The advent of new missionaries enabled Allard to found missions as far as Basutoland. Religious increase was slow, owing to the small number of missionaries and the degradation of the population. Communication was extremely slow and difficult, generally either by wagons drawn by oxen or on horseback; during the rainy season travel was very dangerous, owing to the swollen rivers. Amid such hardships and privations Allard felt that his life was drawing to a close. He retired to Rome, where he died soon after.
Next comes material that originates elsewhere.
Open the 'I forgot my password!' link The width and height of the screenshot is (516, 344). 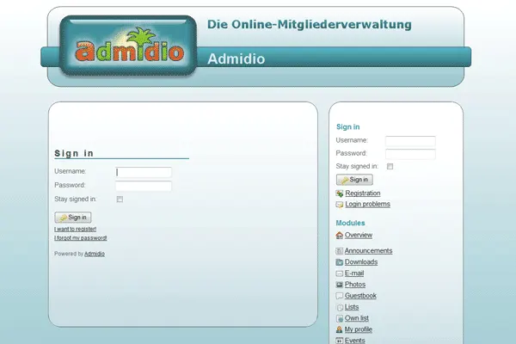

Under his successor, Charles Jolivet , appointed 30 November 1874, the Vicariate of Natal made rapid progress in the way of Christianity and civilisation. New missions were founded all over this immense vicariate, and new chapels and schools for Europeans and natives were opened. Many obstacles which had hindered the missionary work badly were removed. Communication became easier, owing to the new railways and roads laid out across the country by the colonial Government of Natal. Missionary work has been of late years carried on amongst the natives on a very large scale, owing to the advent of some Trappists into the Colony of Natal, who afterwards were organised into the Congregation of the Missionaries of Mariannhill. They devoted themselves entirely to the evangelisation of the natives, and as statistics show, their efforts and labours were fully rewarded. The late Anglo-Boer war hampered much the missionary work in this vicariate, but the consequences of this war practically disappeared. Through the treaty agreed to by the British and the Boers, the Districts of Utrecht, Vryheid and Wakkerstroom were ceded to Natal and have been added to this vicariate, which since comprised the three above-mentioned districts, Natal proper, Transkei, Swaziland and Zululand.

Henri Delalle was appointed bishop in 1904.
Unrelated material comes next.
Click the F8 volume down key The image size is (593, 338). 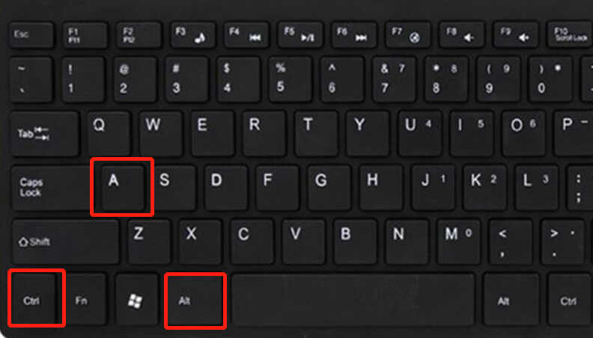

The white population of the vicariate was estimated in 1910 to be about 100,000; natives, Indians and Malays, 1,000,000. The Catholic population was 25,737 (whites, 7458; natives, 15,227; coloured, 3052). Priests: Oblates of Mary Immaculate, 38; Missionaries of Mariannhill, 46; secular priests: Europeans, 4, natives, 3. There was a seminary, with eleven theological students. Lay brothers: Oblates of Mary Immaculate, Europeans, 4, native, 1; Missionaries of Mariannhill, 305; Marist Brothers, 7. Number of churches, 59; missions, 49. Number of schools: for whites, 24, pupils, 653; for natives, 62, pupils, 1864; for coloured, 10, pupils, 472; most schools were conducted by nuns. Orders of women: Sisters of the Precious Blood, 324; Sisters of the Holy Cross, 55; Sisters of Nazareth, 12; Sisters of the Holy Family, 92; Dominicans, 138; Augustinians, 67; Franciscans, 12; Sisters of Kermaria, 18. Two schools for whites, 4 sanatoria for whites and natives, and an orphanage for coloured children under the management of the Augustinian Sisters; and a house for orphans and aged under the care of the Sisters of Nazareth House, with about 260 inmates. At the Bluff the Sisters of the Holy Family had an orphanage for European children; they had a novitiate at Bellair, with 10 novices. Two Congregations of Dominican Sisters were in Natal: one had their mother-house at Oakford and ran schools at Noodsberg and Genezzano. The other had been founded in Newcastle, and established Convents with schools in Newcastle, Dundee, Lennoxton as well as in the Transvaal. At Ladysmith and Pietermaritzburg were two hospitals, and two sanatoria of the Augustinian Sisters. Besides numerous boarding-schools in different parts of the vicariate, there were many parochial schools, some under the control of the colonial Government, receiving a subsidy proportioned to the number of pupils.

On 27 August 1921, part of its territory was split off and established as Apostolic Prefecture of Zululand, later to become the Diocese of Eshowe; on 10 September 1921 another part was established as Apostolic Vicariate of Mariannhill, later further split. On 11 January 1951 the remaining territory was promoted as Metropolitan Archdiocese of Durban, with presently six suffragan dioceses: Dundee (Natal), Eshowe, Kokstad, Mariannhill, Umtata and Umzimkulu.

In 1921 the Diocese of Manzini was split off, making Swaziland no longer under the jurisdiction of this diocese.